* **Supplied entries**:
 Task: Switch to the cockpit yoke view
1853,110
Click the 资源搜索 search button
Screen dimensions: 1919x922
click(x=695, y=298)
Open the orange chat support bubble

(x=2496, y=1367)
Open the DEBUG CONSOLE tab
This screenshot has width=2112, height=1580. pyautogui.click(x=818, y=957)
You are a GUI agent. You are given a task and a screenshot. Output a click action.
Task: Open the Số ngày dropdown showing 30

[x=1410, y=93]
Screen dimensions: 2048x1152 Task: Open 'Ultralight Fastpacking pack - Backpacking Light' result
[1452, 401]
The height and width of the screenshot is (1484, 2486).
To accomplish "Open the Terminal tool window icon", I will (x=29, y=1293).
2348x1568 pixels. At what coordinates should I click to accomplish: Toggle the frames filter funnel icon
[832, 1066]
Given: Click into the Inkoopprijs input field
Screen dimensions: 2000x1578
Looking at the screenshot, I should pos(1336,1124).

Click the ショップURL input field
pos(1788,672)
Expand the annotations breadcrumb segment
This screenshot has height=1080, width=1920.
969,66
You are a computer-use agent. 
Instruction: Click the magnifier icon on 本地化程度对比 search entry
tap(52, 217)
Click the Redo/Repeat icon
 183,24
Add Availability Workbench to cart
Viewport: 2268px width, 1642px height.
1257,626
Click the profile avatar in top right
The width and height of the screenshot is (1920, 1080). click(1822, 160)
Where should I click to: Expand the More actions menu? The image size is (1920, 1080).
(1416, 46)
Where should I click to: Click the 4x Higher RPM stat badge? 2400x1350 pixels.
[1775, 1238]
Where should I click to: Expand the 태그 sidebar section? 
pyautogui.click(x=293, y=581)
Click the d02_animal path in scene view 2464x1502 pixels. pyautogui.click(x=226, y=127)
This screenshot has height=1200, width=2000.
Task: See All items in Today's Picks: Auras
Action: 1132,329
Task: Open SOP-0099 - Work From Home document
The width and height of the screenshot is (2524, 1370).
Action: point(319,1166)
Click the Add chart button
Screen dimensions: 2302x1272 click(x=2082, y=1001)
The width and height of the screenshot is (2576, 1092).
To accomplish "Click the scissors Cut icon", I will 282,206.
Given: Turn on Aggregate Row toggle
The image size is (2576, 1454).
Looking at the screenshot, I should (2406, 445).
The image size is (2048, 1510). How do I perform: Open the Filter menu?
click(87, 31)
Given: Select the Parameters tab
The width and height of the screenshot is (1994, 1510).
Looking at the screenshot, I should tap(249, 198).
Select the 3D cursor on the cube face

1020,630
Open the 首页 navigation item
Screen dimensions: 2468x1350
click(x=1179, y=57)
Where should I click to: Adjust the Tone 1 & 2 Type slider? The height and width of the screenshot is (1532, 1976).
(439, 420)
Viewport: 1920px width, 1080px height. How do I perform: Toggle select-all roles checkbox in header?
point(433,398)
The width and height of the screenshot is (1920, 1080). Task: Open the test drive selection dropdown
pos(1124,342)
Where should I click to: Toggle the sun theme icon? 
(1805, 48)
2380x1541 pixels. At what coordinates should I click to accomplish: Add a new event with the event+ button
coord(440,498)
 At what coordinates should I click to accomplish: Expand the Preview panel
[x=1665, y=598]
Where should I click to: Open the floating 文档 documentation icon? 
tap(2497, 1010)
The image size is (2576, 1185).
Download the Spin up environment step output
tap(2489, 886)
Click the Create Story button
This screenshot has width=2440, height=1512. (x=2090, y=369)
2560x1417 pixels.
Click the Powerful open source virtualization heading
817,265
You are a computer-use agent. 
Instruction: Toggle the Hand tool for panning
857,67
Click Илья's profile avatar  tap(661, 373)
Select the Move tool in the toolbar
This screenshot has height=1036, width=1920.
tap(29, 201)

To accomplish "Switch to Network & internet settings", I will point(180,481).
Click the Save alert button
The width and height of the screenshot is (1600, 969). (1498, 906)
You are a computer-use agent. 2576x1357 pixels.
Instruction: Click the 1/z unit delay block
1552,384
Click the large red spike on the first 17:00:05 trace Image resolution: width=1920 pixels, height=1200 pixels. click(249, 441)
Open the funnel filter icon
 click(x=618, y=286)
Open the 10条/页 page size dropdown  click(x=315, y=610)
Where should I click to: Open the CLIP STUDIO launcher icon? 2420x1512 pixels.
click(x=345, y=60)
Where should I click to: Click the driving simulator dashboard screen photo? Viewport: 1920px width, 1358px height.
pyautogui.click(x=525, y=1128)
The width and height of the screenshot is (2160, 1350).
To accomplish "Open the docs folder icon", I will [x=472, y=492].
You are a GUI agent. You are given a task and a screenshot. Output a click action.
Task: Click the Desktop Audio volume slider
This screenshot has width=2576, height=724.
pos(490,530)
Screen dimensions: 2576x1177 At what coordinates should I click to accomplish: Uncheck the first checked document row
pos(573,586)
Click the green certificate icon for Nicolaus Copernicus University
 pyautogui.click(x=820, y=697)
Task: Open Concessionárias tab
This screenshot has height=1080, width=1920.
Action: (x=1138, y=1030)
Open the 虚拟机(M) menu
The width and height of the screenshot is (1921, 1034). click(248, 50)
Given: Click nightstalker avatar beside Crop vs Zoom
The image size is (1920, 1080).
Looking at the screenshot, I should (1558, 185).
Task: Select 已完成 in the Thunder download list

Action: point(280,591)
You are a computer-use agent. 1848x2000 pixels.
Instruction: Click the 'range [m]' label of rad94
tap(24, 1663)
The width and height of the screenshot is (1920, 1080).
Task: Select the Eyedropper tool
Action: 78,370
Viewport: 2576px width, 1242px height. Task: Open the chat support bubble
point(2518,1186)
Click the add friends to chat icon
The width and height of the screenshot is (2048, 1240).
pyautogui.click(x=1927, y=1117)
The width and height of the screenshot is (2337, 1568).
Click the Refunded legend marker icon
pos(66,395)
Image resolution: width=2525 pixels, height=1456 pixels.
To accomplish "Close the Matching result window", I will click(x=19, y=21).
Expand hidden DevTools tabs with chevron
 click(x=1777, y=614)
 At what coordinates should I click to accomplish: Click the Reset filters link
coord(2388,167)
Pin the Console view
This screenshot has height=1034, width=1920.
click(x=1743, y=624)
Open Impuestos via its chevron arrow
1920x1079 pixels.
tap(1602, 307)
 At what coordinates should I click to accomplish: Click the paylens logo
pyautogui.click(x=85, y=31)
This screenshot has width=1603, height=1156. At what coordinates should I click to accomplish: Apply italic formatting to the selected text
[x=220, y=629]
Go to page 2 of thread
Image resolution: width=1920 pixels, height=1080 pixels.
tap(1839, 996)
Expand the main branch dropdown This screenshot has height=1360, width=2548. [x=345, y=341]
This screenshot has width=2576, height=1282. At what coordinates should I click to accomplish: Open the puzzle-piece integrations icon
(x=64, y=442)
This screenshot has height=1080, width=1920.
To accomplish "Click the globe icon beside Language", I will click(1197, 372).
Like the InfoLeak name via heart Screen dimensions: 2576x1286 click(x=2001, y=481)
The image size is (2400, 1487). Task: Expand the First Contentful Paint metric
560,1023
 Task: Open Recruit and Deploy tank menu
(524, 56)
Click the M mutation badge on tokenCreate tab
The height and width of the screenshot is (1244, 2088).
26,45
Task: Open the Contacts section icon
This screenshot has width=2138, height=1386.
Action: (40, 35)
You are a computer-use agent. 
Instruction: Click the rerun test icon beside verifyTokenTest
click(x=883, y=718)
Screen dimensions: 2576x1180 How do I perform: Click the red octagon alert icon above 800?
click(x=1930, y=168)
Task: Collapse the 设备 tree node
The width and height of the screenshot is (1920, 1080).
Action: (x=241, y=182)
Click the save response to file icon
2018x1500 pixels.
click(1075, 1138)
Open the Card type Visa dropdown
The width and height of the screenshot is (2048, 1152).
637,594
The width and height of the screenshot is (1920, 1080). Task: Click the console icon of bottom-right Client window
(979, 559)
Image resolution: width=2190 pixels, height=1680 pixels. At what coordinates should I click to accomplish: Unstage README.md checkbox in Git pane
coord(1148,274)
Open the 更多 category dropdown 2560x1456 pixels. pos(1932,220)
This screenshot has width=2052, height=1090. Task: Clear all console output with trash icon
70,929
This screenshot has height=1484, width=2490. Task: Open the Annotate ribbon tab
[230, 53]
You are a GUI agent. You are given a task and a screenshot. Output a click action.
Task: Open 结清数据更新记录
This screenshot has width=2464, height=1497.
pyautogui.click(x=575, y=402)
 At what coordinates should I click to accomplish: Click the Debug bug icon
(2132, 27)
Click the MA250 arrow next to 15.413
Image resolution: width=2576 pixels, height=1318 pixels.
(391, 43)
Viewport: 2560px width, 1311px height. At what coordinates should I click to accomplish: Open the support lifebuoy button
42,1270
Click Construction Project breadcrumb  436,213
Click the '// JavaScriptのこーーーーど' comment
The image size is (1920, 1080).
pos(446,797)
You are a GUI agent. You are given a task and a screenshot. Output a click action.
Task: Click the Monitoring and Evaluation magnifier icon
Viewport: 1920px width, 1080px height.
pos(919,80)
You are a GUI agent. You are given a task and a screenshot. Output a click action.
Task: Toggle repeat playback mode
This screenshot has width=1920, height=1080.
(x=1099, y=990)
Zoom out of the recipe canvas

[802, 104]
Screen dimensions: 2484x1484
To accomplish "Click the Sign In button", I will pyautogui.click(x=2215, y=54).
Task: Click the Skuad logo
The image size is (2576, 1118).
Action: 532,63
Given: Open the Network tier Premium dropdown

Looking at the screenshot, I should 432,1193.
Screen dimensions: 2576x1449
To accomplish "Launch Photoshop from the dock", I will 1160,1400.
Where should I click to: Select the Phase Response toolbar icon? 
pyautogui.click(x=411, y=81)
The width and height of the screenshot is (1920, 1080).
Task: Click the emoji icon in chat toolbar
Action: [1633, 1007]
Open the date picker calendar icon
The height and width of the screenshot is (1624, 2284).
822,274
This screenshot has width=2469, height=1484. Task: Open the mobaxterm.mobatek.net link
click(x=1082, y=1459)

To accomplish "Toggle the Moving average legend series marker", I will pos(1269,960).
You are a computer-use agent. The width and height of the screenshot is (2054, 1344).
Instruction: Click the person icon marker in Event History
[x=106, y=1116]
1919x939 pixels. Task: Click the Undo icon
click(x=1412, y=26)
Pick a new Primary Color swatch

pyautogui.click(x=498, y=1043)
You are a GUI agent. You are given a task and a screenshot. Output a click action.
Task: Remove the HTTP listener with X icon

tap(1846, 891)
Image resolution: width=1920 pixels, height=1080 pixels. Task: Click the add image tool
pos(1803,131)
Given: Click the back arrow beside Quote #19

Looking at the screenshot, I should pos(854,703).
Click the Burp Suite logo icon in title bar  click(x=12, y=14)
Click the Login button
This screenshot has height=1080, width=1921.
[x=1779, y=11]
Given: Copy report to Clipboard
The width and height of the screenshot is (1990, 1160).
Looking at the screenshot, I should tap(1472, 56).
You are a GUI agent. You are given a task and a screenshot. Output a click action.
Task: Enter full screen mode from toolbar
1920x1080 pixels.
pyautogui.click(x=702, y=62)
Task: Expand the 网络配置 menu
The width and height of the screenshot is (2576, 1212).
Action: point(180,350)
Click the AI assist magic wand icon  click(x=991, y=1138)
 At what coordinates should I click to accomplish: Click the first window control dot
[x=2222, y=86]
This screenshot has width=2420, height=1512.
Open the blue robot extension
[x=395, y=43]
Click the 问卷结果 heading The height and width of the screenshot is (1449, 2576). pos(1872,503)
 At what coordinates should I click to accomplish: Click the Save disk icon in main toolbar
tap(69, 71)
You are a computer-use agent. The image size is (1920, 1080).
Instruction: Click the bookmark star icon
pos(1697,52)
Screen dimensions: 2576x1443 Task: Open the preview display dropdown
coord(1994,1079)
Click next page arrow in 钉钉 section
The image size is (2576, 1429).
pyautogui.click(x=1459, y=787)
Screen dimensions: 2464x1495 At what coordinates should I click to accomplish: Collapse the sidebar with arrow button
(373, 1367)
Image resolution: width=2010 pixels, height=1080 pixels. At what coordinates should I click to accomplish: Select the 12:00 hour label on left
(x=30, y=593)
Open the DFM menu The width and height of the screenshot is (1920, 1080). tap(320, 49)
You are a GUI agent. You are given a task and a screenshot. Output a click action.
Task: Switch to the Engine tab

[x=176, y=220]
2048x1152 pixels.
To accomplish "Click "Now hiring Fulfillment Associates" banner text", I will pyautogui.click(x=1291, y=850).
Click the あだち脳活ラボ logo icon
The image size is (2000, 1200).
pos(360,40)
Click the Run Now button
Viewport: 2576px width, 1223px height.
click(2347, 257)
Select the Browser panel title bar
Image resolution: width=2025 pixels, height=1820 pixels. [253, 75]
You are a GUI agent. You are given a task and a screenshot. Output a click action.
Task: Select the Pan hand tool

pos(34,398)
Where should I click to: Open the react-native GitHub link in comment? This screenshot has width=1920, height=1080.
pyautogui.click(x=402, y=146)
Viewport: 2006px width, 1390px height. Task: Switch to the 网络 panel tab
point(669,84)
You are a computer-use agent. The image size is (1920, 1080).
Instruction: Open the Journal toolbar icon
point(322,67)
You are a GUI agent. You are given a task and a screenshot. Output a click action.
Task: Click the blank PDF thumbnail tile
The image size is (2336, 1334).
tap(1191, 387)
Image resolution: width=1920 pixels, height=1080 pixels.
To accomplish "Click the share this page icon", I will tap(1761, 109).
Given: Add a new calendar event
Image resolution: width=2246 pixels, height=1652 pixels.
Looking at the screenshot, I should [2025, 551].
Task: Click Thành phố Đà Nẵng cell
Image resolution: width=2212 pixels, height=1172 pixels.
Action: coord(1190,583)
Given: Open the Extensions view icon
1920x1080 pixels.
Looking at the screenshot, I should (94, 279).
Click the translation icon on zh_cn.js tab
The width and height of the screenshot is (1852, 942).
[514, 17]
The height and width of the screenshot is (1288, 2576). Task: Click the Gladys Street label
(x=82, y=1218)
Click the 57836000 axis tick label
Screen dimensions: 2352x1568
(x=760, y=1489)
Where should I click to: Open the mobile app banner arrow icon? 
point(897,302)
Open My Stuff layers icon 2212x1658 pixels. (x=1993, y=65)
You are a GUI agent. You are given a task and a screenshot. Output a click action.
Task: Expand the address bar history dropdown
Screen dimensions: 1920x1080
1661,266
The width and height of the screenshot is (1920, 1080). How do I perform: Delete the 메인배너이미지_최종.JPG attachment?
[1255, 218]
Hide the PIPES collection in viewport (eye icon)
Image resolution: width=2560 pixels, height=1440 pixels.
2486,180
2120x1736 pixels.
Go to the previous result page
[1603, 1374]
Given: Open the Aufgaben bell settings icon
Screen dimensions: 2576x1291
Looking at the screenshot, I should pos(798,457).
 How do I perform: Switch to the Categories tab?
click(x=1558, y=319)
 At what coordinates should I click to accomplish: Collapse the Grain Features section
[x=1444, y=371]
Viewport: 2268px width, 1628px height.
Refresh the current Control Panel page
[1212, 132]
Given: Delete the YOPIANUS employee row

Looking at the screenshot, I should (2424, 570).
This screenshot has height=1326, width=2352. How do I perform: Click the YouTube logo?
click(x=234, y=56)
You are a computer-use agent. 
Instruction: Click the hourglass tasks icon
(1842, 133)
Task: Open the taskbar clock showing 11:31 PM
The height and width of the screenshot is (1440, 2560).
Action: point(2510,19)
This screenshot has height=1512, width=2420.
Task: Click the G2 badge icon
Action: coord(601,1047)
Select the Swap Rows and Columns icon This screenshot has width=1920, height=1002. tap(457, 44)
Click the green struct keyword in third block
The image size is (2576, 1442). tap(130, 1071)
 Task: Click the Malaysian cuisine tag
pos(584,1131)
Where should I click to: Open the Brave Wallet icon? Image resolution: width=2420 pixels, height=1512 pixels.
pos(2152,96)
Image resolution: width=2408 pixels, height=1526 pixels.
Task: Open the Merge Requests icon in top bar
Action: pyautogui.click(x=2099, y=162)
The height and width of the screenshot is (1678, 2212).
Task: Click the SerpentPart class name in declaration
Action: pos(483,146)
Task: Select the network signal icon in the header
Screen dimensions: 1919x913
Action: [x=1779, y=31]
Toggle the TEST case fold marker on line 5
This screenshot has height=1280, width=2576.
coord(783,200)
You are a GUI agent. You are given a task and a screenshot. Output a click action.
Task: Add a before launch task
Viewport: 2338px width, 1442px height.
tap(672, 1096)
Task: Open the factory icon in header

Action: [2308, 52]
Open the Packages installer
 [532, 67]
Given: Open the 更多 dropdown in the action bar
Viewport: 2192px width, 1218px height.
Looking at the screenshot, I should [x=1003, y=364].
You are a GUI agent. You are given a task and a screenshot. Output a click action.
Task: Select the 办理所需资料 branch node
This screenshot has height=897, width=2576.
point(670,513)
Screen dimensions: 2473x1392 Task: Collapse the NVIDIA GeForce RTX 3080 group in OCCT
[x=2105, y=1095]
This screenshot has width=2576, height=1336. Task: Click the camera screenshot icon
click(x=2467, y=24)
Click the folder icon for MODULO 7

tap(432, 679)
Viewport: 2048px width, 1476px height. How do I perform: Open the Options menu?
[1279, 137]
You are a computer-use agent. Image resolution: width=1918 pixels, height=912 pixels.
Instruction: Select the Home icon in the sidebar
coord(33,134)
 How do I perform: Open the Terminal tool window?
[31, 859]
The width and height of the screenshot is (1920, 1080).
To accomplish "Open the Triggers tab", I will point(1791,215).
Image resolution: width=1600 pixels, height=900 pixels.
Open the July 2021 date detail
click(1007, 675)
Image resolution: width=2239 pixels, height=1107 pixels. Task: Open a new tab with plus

* **Try it**:
Out of the material above, gather each line where "settings" appears.

* **Reply**:
To accomplish "Switch to Network & internet settings", I will point(180,481).
Given: Open the Aufgaben bell settings icon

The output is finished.